-- START OF QUOTED PASSAGE --
Monday, April 26, 2010
Macro Man was struck by two things over the weekend: the ongoing meltdown in Greece, where public sector workers continue to demonstrate for their right to remain bone-idle, and the orgy of attention lavished on the NFL draft.
The Greek crisis should reach some sort of denouement this week; 1yr CDS are now trading at 1200, which isn't far off the yield on the 2 year GGB. The Germans continue to play hardball, which to a degree is understandable; one would presume that the Greek government is working overtime to hash out a deal with the IMF (well, at least those that aren't marching to protect the 12 hour workweek, or whatever it is that the Greek public sector slogs through.)
The NFL draft, meanwhile, is a nonpareil example of American (champagne) sporting socialism. Rather than a free market of new players, such as one finds in world soccer, American sports allocate new talent via a draft process, wherein the worst team from the previous year gets first choice of the incoming talent pool. The system is designed to ensure relative parity amongst the teams; it tends to work quite well in the NFL but less so in sports like baseball where the development trajectory of young players is less certain.
-- END OF QUOTED PASSAGE --
-- START OF LISTED ENTRIES --
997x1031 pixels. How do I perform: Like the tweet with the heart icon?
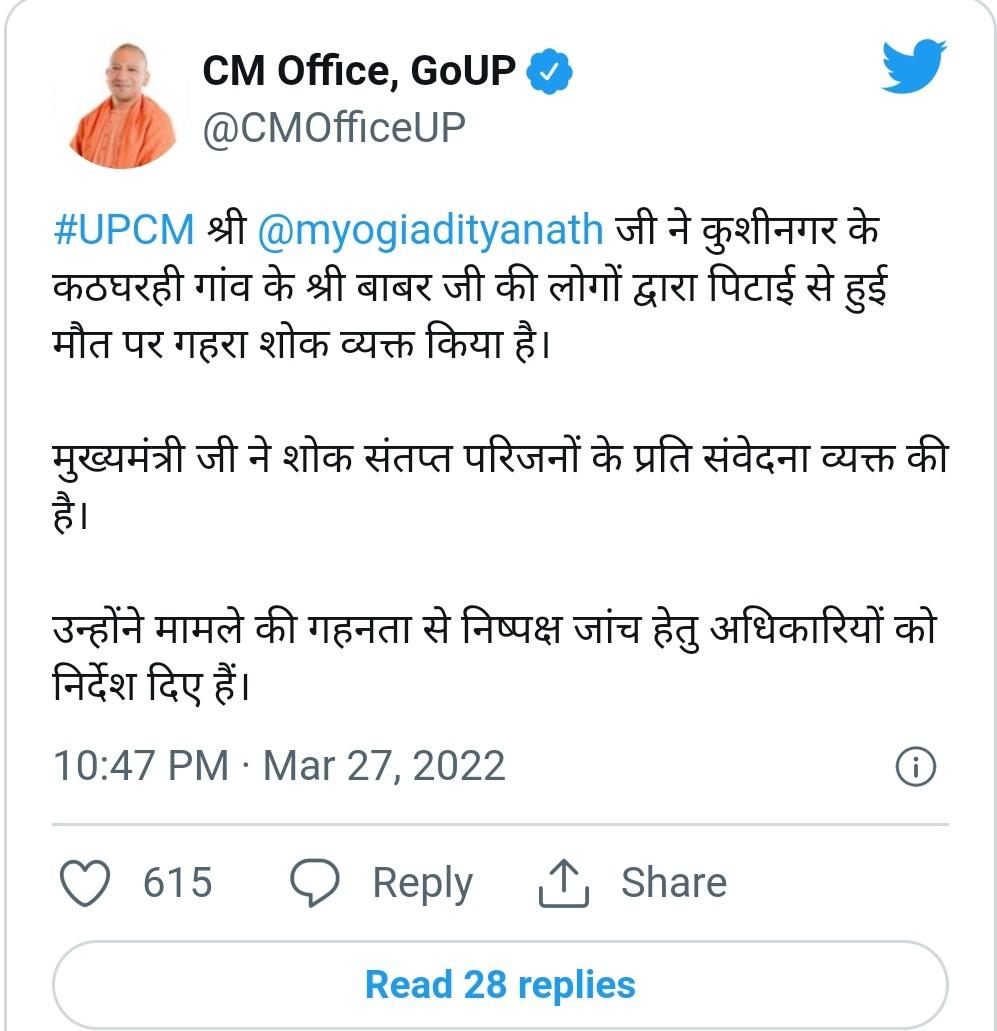coord(86,883)
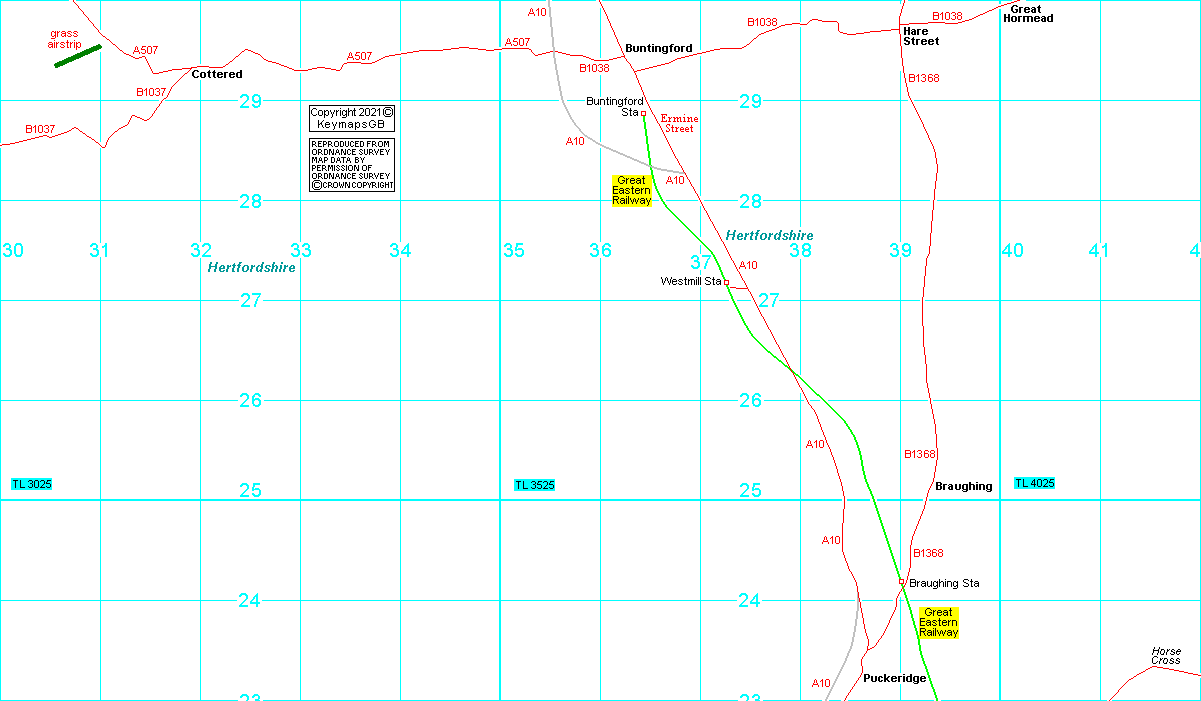The width and height of the screenshot is (1201, 701).
Task: Click the italic Horse Cross label
Action: click(1165, 656)
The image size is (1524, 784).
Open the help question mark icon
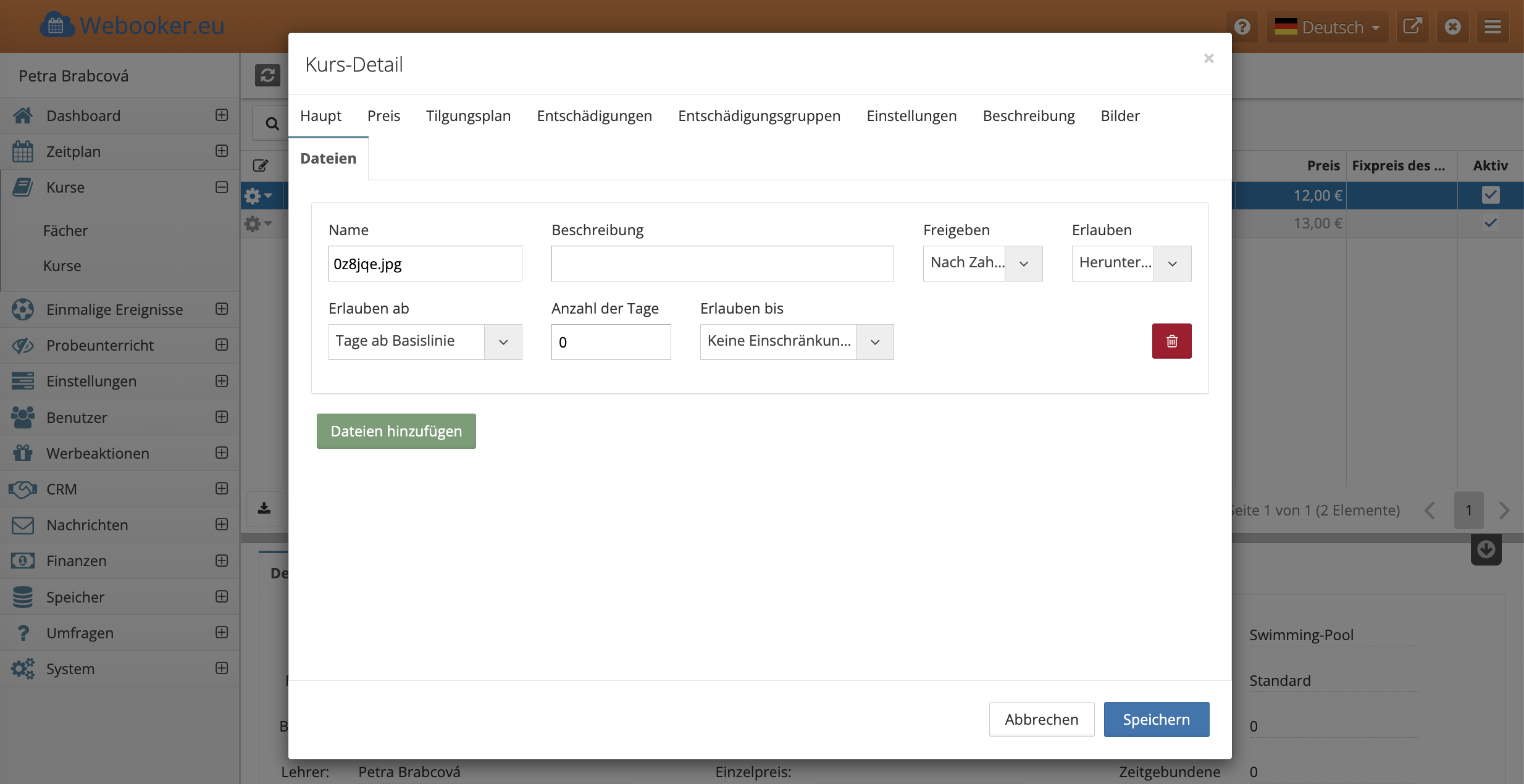click(x=1242, y=27)
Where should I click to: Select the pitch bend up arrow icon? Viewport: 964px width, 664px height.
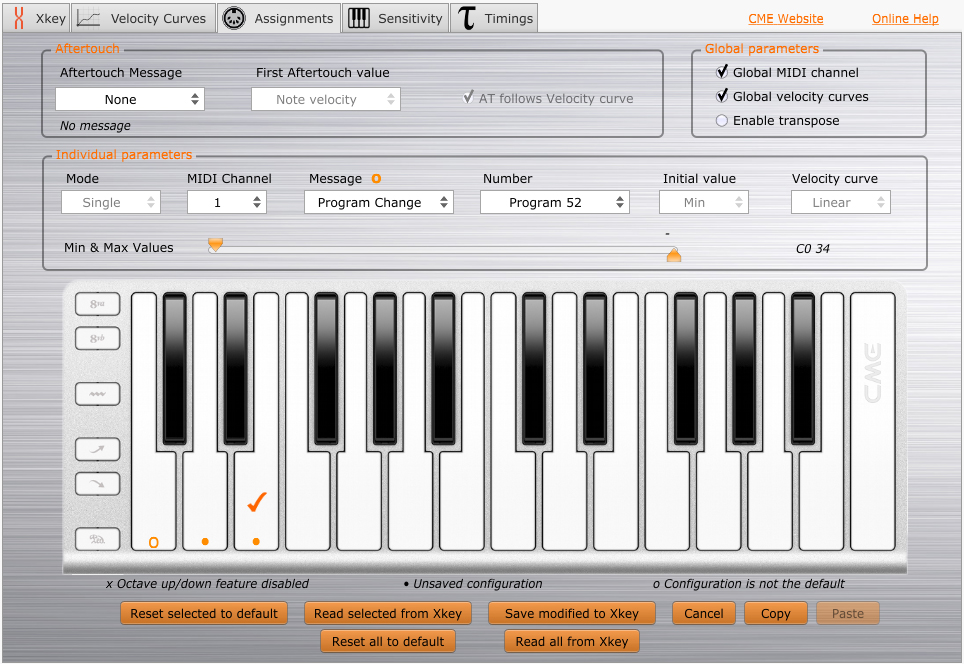click(97, 448)

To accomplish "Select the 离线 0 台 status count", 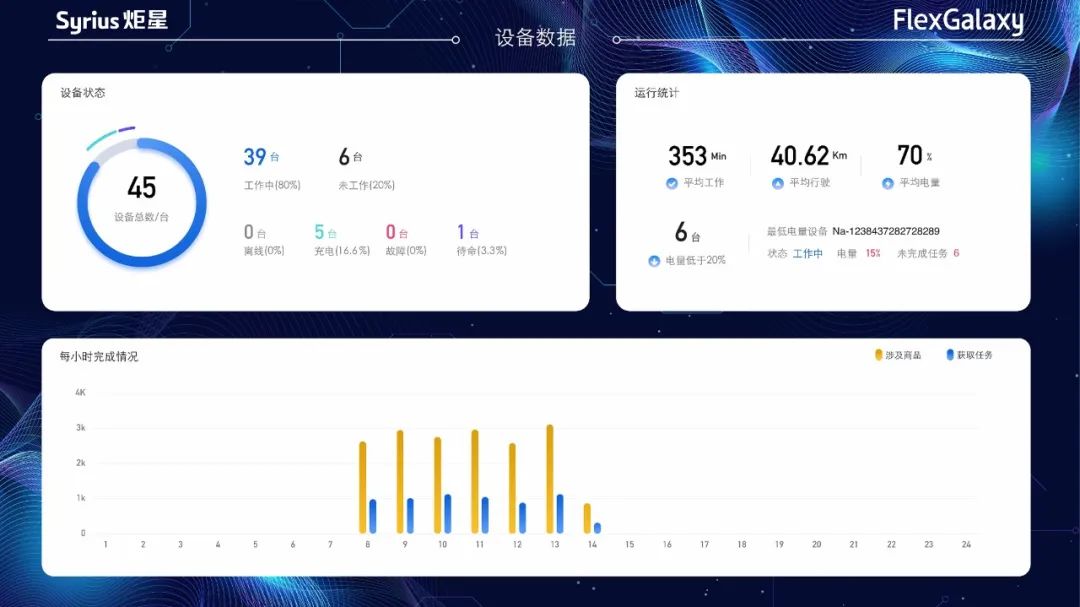I will coord(264,240).
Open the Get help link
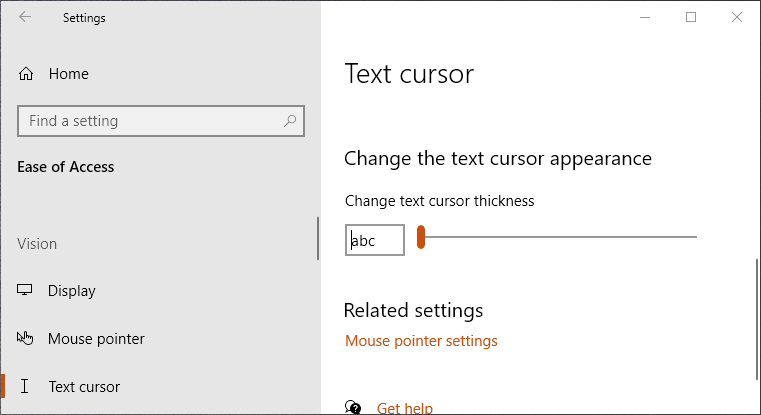 point(405,407)
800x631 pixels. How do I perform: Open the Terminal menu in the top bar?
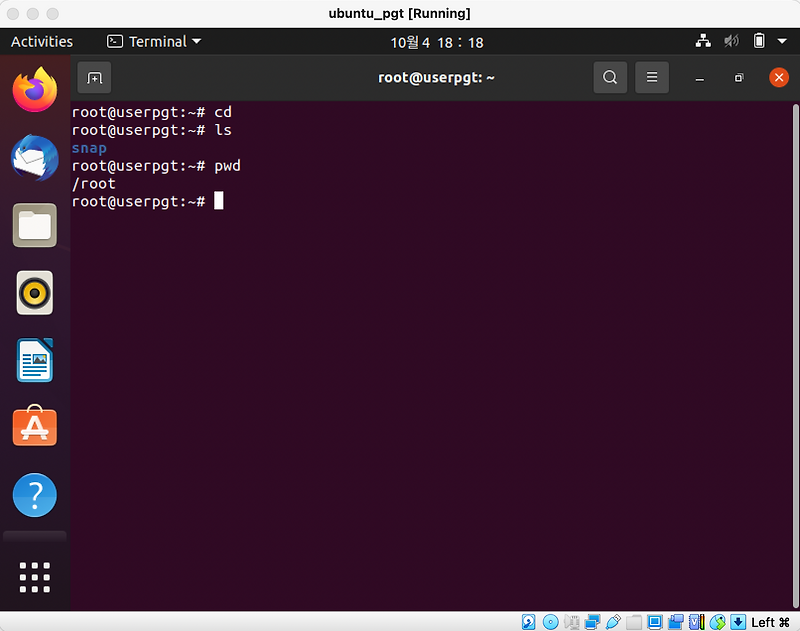(x=154, y=41)
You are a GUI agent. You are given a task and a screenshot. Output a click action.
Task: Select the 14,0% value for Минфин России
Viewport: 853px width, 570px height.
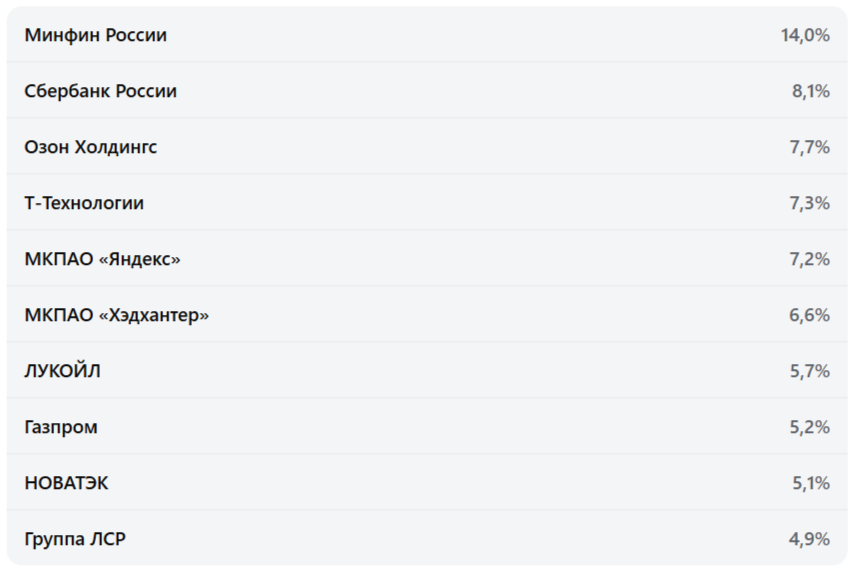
-- END OF LISTED ENTRIES --
GIVEN PROBLEM 1:
Print the stretch from "The NFL draft, meanwhile, is" through "is less certain." in the blog post on Greece and the NFL draft, word for word.
GIVEN PROBLEM 2:
Carry on writing the blog post on Greece and the NFL draft from the point where it stops.

EXPECTED ANSWER 1:
The NFL draft, meanwhile, is a nonpareil example of American (champagne) sporting socialism. Rather than a free market of new players, such as one finds in world soccer, American sports allocate new talent via a draft process, wherein the worst team from the previous year gets first choice of the incoming talent pool. The system is designed to ensure relative parity amongst the teams; it tends to work quite well in the NFL but less so in sports like baseball where the development trajectory of young players is less certain.

EXPECTED ANSWER 2:
In any event, the NFL draft has morphed into a 3 day extravaganza, where an industry of full-time analysts has emerged to break down the physical minutiae of hundreds of young college students. It would make for entertaining viewing if it wasn't so drawn-out; still, it generally serves the purpose of allowing wretched teams to improve themselves through shrewd player selections. (As an aside, the draft has generated a quite interesting market in microeconomic analysis; given the often extravagant salary demands of the first pick, it carries less expected economic value than second round picks.)
Anyhow, the juxtaposition of the Greek crisis and the draft caused Macro Man to wonder: what if there was an annual "policymaker draft" for the world's countries? Those deepest in the mire could have first choice of any policymaker of recent vintage, with the draft proceeding in order of relative economic outcomes.
We can probably assume that Greece would have first choice...but who would they choose? They'd need someone committed to smaller government, someone willing to stand up to the civil servants and unions, someone who wouldn't be afraid to be unpopular.
Macro Man can just imagine Dominique Strauss-Kahn approaching the podium and intoning "With the first pick in the 2010 policymaker draft, the Hellenic Republic chooses Margaret Thatcher, prime minister, Oxford University."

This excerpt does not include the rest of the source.